▸ Source:

Managing Treasury Risk – Foreign Exchange Risk (Part III)

| 7-2-2017 | Lionel Pavey |


There are lots of discussions concerning risk, but let us start by trying to define what we mean by risk. In my third article I will focus on foreign exchange risk. This risk has to be taken into consideration when a financial commitment is denominated in a currency other than the base currency of a company.
There are 4 types of foreign exchange risk.

Transaction Risk

Transaction risk occurs when future cash flows are denominated in other currencies. This refers to both payables and receivables.  Adverse changes in foreign exchange prices can lead to a fall in profit, or even a loss.

Translation Risk

Translation risk occurs when accounting translation for asset and liabilities in financial statements are reported. When consolidating from an operating currency into a reporting currency (overseas offices etc.) the value of assets, liabilities and profits are translated back to the reporting currency. Translation risk does not affect a company’s cash flows, but adverse changes can affect a company’s earnings and value.

Economic Risk

Economic risk occurs when changes in foreign exchange rates can leave a company at a disadvantage in comparison to competitors. This can affect competitive advantage and market share. Future cash flows from investments are also exposed to economic risk.

▸ Source excerpt:
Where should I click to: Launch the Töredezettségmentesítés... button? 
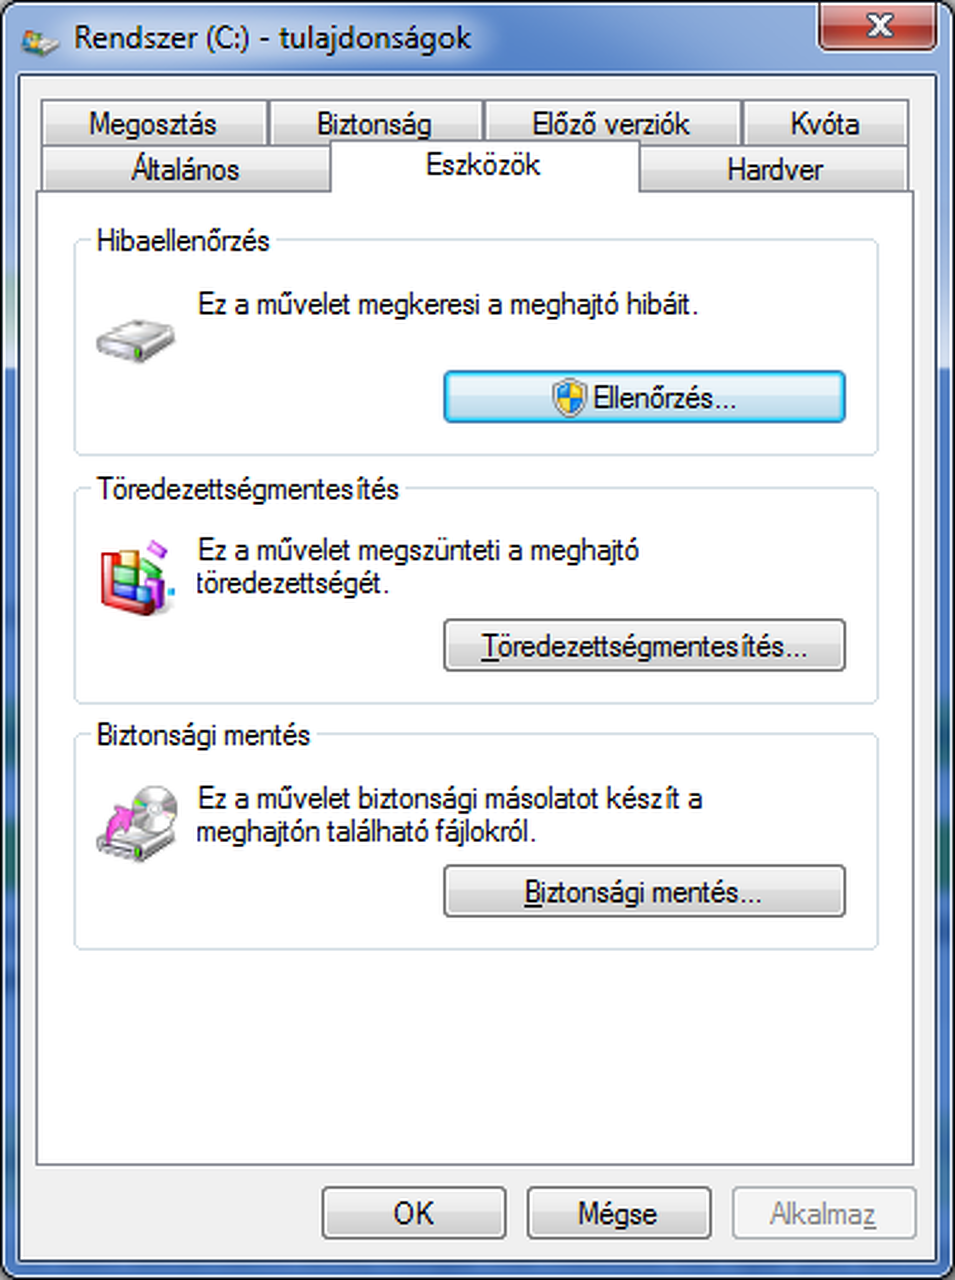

▸ Problem statement:
Continue the article on foreign exchange risk from where it stops.

▸ Written response:
Contingent Risk

Contingent risk occurs when potential future work is expressed in a foreign currency. An example would be taking part in a tender for work in another country where the pricing is also in a foreign currency. If a company won a large foreign tender, which results in an immediate down payment being received, the value of that money would be subject to transaction risk. There is a timeframe between submitting a tender and knowing if the tender has been won, where a company has contingent exposure.

Identifying Foreign Exchange Risk

  1. What risk does a company face and how can it be measured
  2. What hedging or rate management policy should a company use
  3. What financial product, available in the market, should be best used
  4. Does the risk relate to operational cash flows or financial cash flows

Initially we need to ascertain what we think future FX rates will be. Methods that can be used include the Forward Rate Parity, the International Fisher Effect which also includes expected inflation, forecasts provider by banks and international forums, along with VaR. Model analysis can be provided, among others, via fundamental factors, technical analysis, and political analysis.

Different FX rates can then be used to simulate the effects on cash transactions when converted back into the base currency. This will provide different results that will allow a company to determine what level of risk it is prepared to accept. Finally a decision must be taken as to whether the company wishes to hedge its exposure or not. Before the advent of the Euro, both the Netherlands and Germany  were members of the Exchange Rate Mechanism (ERM). This meant there was agreed band within which the spot rate could move around an agreed central point – this was NLG 112.673 equal to DEM 100.00 with a bandwidth of +- 2.25%. For some companies, this tight band meant that they took the decision not to hedge any exposure between DEM and NLG.

Financial products that are commonly used to manage foreign exchange risk include Forward Exchange contracts, Futures, Caps, Floors, Collars, Options, Currency Swaps and Money Market hedging.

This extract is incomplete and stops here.